What if conversations meant something? What if we really wanted to learn from each other again?

3. Small Talk: When was the last time you had a meaningful conversation? I’ve found that so much of our time is spent filling time and space with words we don’t mean and questions we really don’t want the answers to –  and devaluing both at the same time. When we were on the road we would speak to people because we genuinely wanted to know them. Maybe we needed help, but more often we just wanted to better understand where we were and what people were like here. Conversations were straight-forward and direct (it had to be in countries where English wasn’t the first language) and the honesty was appreciated. “Where do you come from? Where are you going? Why are you here?” Back home the hardest adjustment has been not calling people out on conversations that really are filler. You don’t really want to talk about the weather do you? Let’s get real.

4. Place fear: At one point during my trip I came across a Facebook post listing 10 of the most dangerous places in the world for travel. The idea behind the list was that these were hot spots that should be avoided at all costs. Someone had forwarded it through the chains to my parents who quickly noted that we had already been to about half and then began having heart attacks when they realized that we were likely heading to several others with their grandchildren in tow. The article’s advice ranged from “If you see a protest in a city square don’t attend” to the ever helpful “stay out of public spaces.”  We need to stop it. There isn’t a country in the world you should be afraid of. Not. One. There are bad people everywhere. There are situations that are dangerous everywhere and should be avoided or approached with caution but ruling out Colombia or Kenya or Egypt  or anywhere else as a whole is as silly as ruling out Vancouver because there was a shooting in Toronto (or ruling out Toronto for that matter). Don’t fall for the headlines. Talk to locals, friends who’ve been and use common sense.

pyramids egypt

Danger lurking around every corner? I didn’t find it.
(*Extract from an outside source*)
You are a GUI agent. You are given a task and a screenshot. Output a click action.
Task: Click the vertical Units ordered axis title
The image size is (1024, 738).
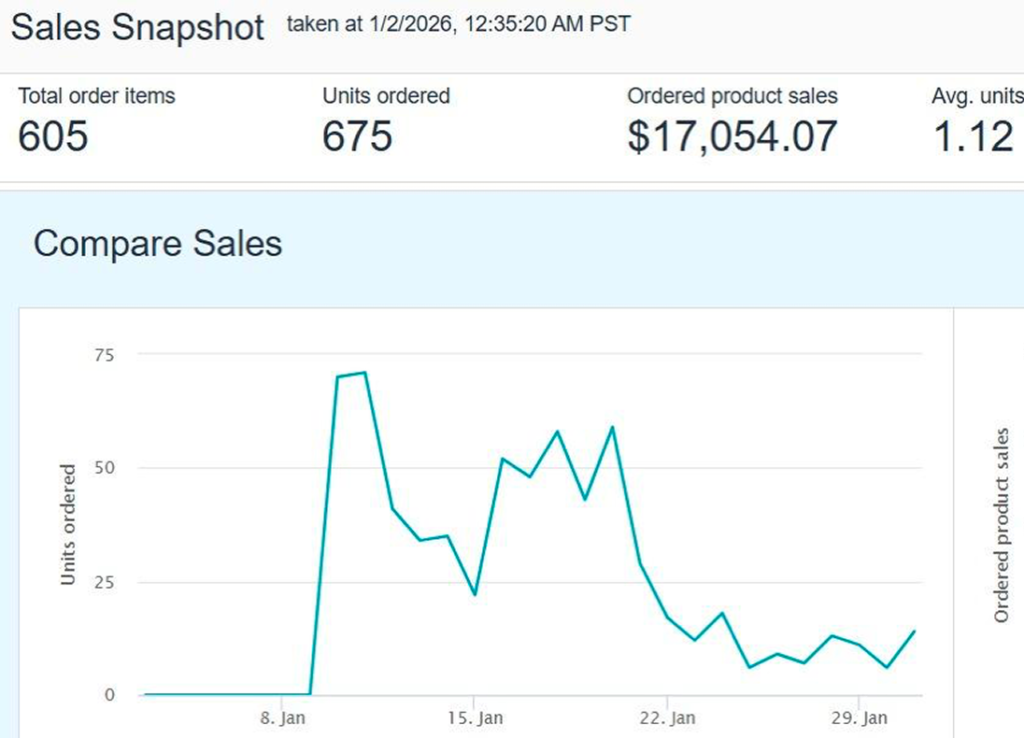tap(68, 524)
5. Celebrity TV: We’ve never been big TV watchers to begin with and traveling for a year meant we saw even less of it. The boys picked up stations as we went that introduced them to new cartoons in languages they didn’t understand but somehow could figure out. Ish and I stuck to downloaded movies, books and music. So the first time I came back into a part of the world where there was Celebrity TV it was jarring.  I know some of you love it so I don’t want to offend but my two cents? We waste way too much time on what Brad and Angelina are doing and how they’re doing it. Case in point? I was traveling through India and read on twitter that Oprah was in town. I mentioned it with excitement to my Udaipur guide. His reply? “Oprah who?” He had never heard of her. I’m not saying you can’t be curious, just suggesting we make sure we aren’t spending so much time watching their lives, that we forget to live ours.

What about you? If you had to go now, what would come with you? What would you find hardest to live without? Is it possible that’s exactly what you need to cut out in your life?